Mediation helps parties reach resolutions that are tailored to their and their families’ individual needs.

Mediation usually involves compromises by both parties. It is a voluntary process whereby parties attempt, with the assistance of a mediator, to negotiate their own resolution of matters between them.  Such a resolution can include any or all of parenting, child support, spousal support, and family property issues. The mediator is a neutral and impartial third-party who is trained to facilitate the discussion. The mediator and the parties will meet privately and talk about the issues. Parties are given full opportunities to express their views. The mediator ensures that all discussions are balanced and respectful, and helps the parties focus on potential solutions.

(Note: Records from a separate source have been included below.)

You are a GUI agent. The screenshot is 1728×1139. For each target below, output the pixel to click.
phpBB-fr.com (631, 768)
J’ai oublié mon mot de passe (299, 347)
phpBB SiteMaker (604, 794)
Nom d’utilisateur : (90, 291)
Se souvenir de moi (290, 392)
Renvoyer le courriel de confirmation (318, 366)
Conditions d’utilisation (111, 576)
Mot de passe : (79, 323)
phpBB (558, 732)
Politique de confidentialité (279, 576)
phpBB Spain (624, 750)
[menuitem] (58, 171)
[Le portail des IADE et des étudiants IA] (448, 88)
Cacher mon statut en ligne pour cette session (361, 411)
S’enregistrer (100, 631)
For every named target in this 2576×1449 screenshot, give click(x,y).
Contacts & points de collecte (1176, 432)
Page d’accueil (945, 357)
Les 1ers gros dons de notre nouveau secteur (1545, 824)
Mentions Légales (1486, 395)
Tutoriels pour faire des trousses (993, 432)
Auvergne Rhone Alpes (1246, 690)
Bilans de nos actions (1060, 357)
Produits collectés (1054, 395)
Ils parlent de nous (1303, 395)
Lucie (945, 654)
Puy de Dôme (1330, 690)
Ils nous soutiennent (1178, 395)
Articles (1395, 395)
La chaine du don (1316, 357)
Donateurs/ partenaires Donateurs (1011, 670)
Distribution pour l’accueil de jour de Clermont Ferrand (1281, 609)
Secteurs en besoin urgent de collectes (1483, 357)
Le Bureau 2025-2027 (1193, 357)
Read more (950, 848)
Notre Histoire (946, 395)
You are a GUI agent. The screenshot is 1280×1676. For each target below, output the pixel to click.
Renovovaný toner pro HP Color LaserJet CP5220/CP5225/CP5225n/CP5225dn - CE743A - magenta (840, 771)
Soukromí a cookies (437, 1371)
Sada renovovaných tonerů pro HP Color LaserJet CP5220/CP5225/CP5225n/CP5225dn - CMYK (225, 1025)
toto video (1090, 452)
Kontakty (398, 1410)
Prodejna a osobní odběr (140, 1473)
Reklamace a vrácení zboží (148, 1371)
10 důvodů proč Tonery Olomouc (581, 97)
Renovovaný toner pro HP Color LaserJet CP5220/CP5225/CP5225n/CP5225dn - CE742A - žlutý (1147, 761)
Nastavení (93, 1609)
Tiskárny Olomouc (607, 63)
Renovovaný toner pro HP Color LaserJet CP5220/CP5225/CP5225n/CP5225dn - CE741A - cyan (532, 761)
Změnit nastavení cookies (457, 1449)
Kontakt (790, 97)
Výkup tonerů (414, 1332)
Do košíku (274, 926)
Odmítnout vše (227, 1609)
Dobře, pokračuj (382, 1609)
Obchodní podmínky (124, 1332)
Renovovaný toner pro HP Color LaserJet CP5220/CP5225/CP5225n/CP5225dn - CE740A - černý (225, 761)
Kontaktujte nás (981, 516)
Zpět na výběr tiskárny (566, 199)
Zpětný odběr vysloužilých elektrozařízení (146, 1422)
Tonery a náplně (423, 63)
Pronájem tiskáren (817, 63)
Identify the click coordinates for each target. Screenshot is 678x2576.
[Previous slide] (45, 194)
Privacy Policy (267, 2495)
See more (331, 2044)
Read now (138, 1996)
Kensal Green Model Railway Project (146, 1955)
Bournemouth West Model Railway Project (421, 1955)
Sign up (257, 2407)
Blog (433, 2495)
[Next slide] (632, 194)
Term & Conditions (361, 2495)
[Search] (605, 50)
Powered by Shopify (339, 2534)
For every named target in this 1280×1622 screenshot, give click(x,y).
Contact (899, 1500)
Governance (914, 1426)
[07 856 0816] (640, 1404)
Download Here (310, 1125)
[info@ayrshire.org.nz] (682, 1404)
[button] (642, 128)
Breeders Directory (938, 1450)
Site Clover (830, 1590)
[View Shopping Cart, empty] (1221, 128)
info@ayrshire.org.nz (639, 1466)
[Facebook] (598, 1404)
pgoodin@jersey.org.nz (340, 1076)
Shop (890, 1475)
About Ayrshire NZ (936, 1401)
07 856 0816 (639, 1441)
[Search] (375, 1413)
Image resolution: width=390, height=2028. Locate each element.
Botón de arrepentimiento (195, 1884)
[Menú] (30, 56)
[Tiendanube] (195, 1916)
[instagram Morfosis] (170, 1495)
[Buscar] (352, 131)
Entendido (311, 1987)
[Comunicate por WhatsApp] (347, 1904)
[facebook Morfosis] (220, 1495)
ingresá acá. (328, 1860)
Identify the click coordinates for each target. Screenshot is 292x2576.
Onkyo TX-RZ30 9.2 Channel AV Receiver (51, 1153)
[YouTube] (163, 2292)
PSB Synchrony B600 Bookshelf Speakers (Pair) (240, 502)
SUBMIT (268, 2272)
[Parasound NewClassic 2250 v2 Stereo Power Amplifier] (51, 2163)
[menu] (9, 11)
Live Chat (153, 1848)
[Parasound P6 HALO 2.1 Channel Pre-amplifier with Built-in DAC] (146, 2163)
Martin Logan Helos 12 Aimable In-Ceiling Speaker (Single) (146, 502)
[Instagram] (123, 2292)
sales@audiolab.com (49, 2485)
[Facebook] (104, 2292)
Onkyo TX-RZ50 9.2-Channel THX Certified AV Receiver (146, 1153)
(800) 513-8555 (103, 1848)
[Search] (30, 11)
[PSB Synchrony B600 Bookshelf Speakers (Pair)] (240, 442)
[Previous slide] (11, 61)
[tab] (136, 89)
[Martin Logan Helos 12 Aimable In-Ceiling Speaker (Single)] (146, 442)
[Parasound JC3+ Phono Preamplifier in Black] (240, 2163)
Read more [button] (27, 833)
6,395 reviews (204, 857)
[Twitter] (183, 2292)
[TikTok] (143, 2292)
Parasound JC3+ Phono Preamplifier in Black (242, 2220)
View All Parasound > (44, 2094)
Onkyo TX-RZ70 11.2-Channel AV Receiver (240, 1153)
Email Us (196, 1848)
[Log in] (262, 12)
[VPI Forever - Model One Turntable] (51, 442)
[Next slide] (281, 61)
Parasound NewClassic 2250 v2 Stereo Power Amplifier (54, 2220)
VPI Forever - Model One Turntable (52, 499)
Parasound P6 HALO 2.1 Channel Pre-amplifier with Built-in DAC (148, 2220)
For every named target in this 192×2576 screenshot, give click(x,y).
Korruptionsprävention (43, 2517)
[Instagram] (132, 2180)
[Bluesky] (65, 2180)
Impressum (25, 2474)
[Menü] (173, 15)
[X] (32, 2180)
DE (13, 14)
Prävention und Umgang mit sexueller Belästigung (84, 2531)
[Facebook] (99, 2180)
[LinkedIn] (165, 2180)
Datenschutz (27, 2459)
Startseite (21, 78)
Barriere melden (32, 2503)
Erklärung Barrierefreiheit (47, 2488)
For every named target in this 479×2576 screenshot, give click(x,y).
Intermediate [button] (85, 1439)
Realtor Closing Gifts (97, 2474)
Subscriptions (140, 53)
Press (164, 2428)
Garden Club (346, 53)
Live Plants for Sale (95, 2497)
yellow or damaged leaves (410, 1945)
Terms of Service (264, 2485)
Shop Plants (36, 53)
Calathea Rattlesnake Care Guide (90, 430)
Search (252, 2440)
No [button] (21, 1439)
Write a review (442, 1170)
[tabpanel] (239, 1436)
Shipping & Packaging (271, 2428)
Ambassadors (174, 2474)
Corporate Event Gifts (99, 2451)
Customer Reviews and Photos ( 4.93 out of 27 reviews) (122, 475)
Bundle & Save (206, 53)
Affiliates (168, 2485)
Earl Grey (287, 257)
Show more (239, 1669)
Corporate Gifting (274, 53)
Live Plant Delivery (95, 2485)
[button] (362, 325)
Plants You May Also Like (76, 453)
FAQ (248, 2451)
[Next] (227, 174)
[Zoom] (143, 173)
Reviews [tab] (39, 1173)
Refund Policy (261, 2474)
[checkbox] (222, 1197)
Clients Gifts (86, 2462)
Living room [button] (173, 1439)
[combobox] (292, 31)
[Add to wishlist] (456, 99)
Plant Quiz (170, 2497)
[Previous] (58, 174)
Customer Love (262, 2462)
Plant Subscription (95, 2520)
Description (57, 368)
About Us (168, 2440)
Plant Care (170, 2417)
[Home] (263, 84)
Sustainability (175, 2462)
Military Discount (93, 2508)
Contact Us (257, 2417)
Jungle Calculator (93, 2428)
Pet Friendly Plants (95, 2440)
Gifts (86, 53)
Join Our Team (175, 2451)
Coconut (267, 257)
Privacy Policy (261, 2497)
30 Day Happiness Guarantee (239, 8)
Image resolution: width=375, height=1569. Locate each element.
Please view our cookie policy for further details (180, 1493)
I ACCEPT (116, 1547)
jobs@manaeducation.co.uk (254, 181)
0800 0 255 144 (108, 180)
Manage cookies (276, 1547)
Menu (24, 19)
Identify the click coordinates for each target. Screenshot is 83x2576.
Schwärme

Mediation is known to be an accessible and affordable process. Mediation can be less expensive, quicker and less stressful than other more formal dispute resolution options such as the court process. Agreements reached in mediation are legally binding once they are signed by both parties. Many people who use mediation are able to negotiate a settlement and can avoid going to court. When children are involved, former spouses usually continue to have a co-parenting relationship after divorce or separation.  Mediation can help develop better channels of communication in this regard, and can help build a new and appropriate relationship.

There are many “types” of mediators. “Family Law Mediators” are lawyers who have completed extensive training in family law mediation that is accepted by the Law Society of British Columbia.